Reporting Domestic Violence Does Not Mean That it Stops
When I was in college, I took part in an independent study group that looked at battered and abused women and why reporting domestic violence does not always mean that it stops. What we found was very interesting and very sad at the same time.
We began our project by contacting a local shelter for battered and abused women and seeing if we could come to the site to interview some of the women that were living there. The shelter reluctantly agreed but had a number of stipulations.

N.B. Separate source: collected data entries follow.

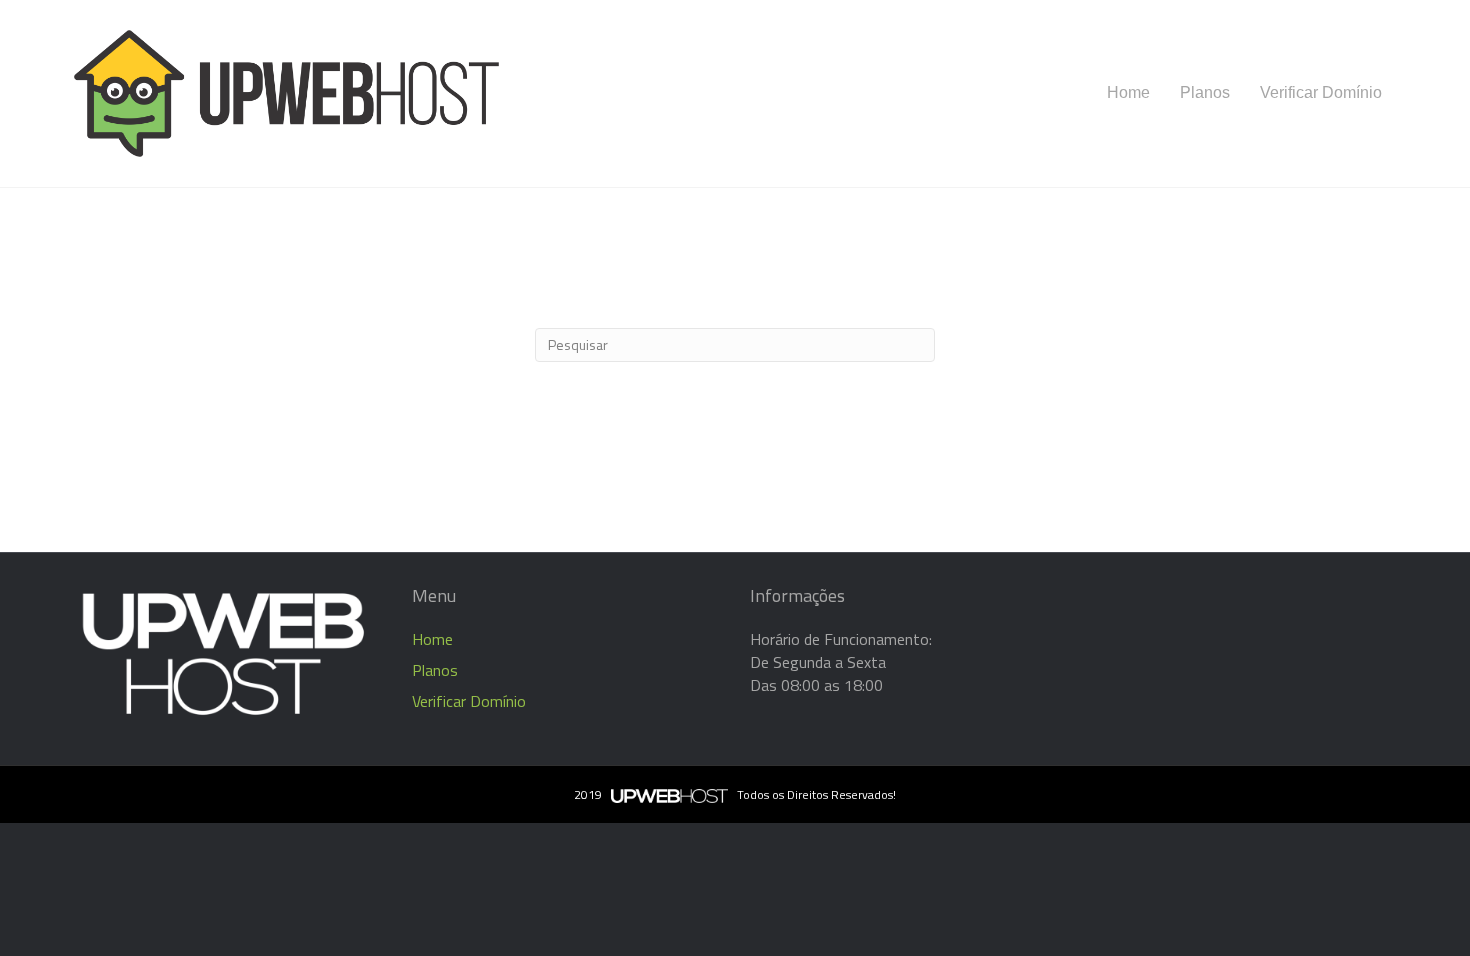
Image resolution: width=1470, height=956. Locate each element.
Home (1128, 92)
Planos (1205, 92)
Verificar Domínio (1321, 92)
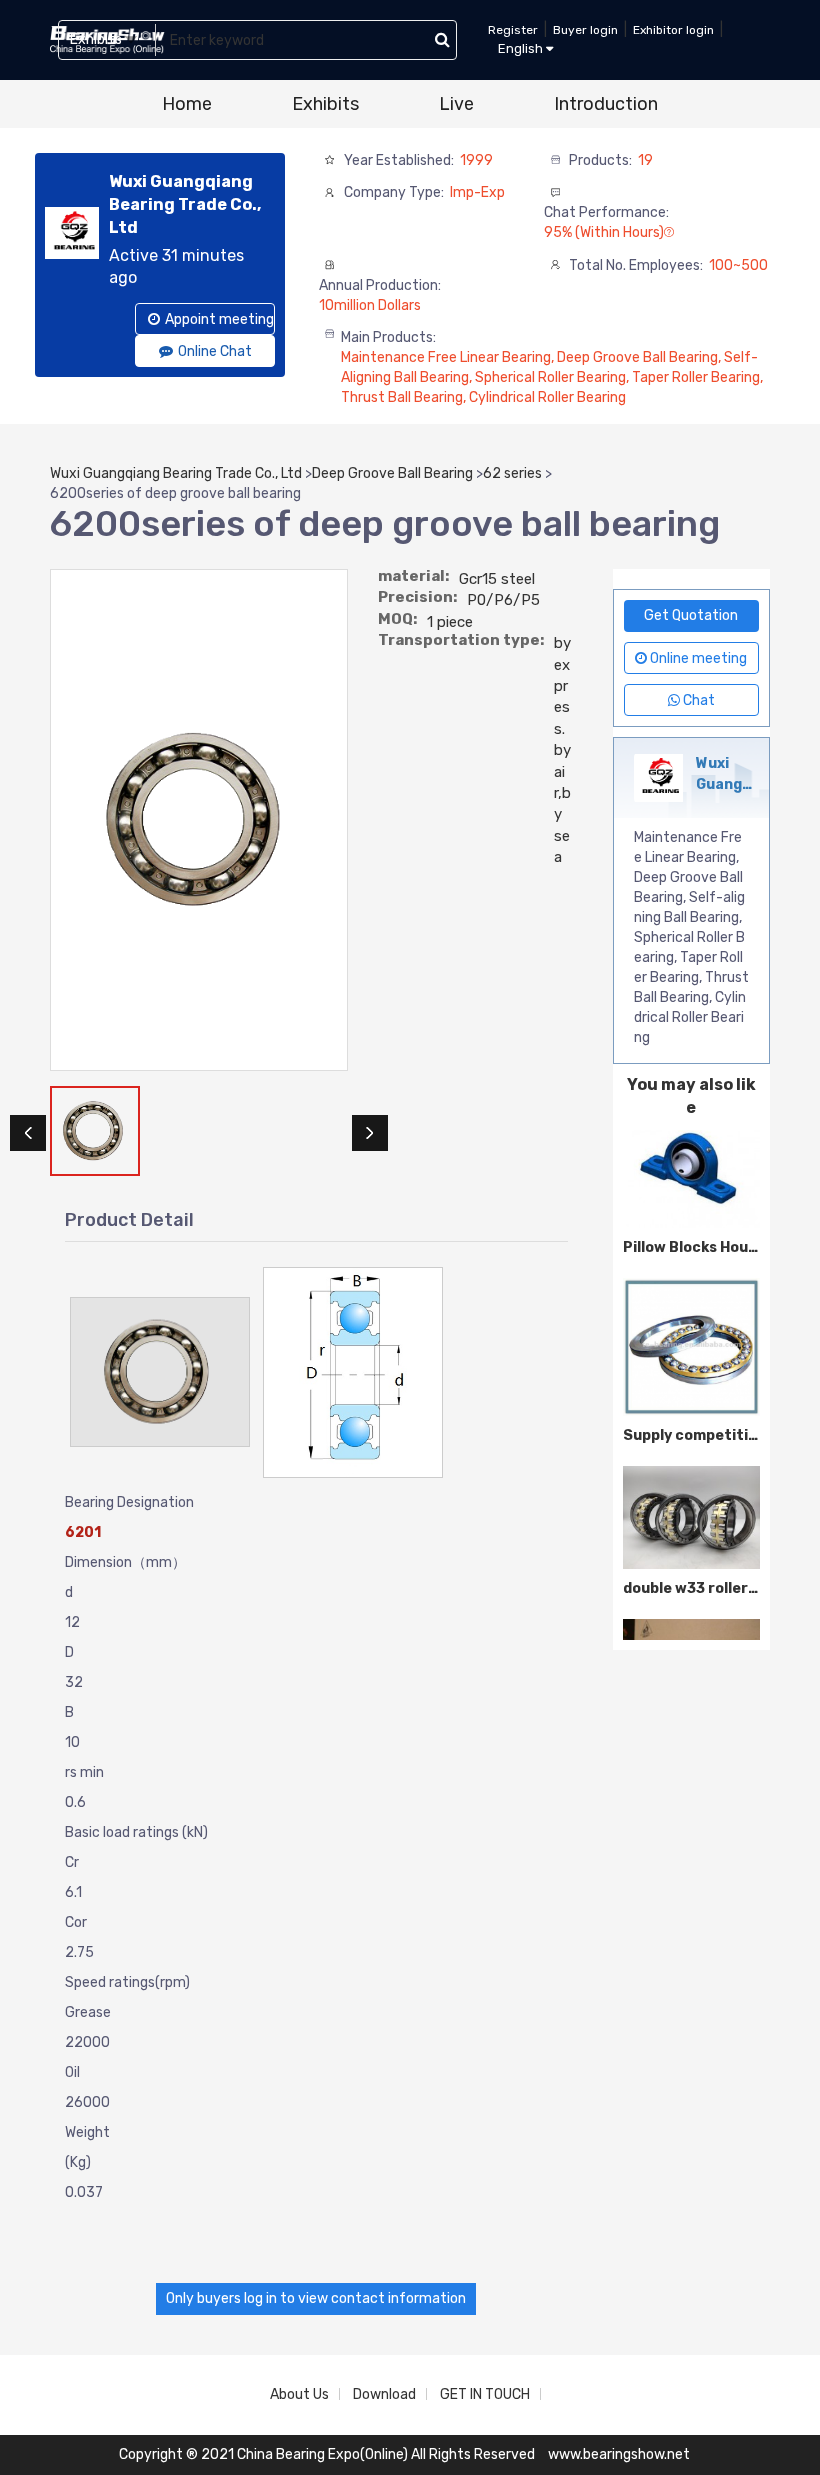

First of all, we could not use anybody’s real name in the report that we wrote about the experience. Second, we had to agree to sign a sworn statement that we would not reveal the location of the shelter in the story or to anyone else, and we could be prosecuted if it was ever revealed that we did. Kneeling Chair position you with an open hip angle. The third was that the male members of our group could not shake hands with, hug, or come into contact with the women in the shelter in any way, shape or form.
We agreed and went began our project. The head of the shelter explained that reporting domestic violence does not always bring an end to the abuse. A lot of women in those relationships will go back to their abusive boyfriend or husband over and over again, because the man will apologize and say that it will never happen again.
Another sad fact is that many of these women that are reporting domestic violence watched their mothers suffer abuse at the hands of their fathers and have the idea that it is normal. They may call the police to stop abuse for a night, but rarely press charges and most of the time end up going back to the abuser.
I remember speaking to one woman in particular who had thought about reporting domestic violence for years, but she said her husband always told her that if she did, he would kill her. Kneeling Chairs scale back low again or neck pain for some people. She was so scared that he continually terrorized her until one day he actually broke her leg. It was only then that she was able to gather the courage to leave him.
We talked to several of the women in the shelter and, as one of the male members of our group, I was expecting to get some suspicious or mistrustful glances, but on the contrary, every woman was very nice to me. I think that they were relieved to see and converse with a man with whom they felt safe.
It was definitely an eye-opening experience for me to visit that shelter. I had always assumed that reporting domestic violence brought an end to that kind of abuse, but that is not necessarily the case.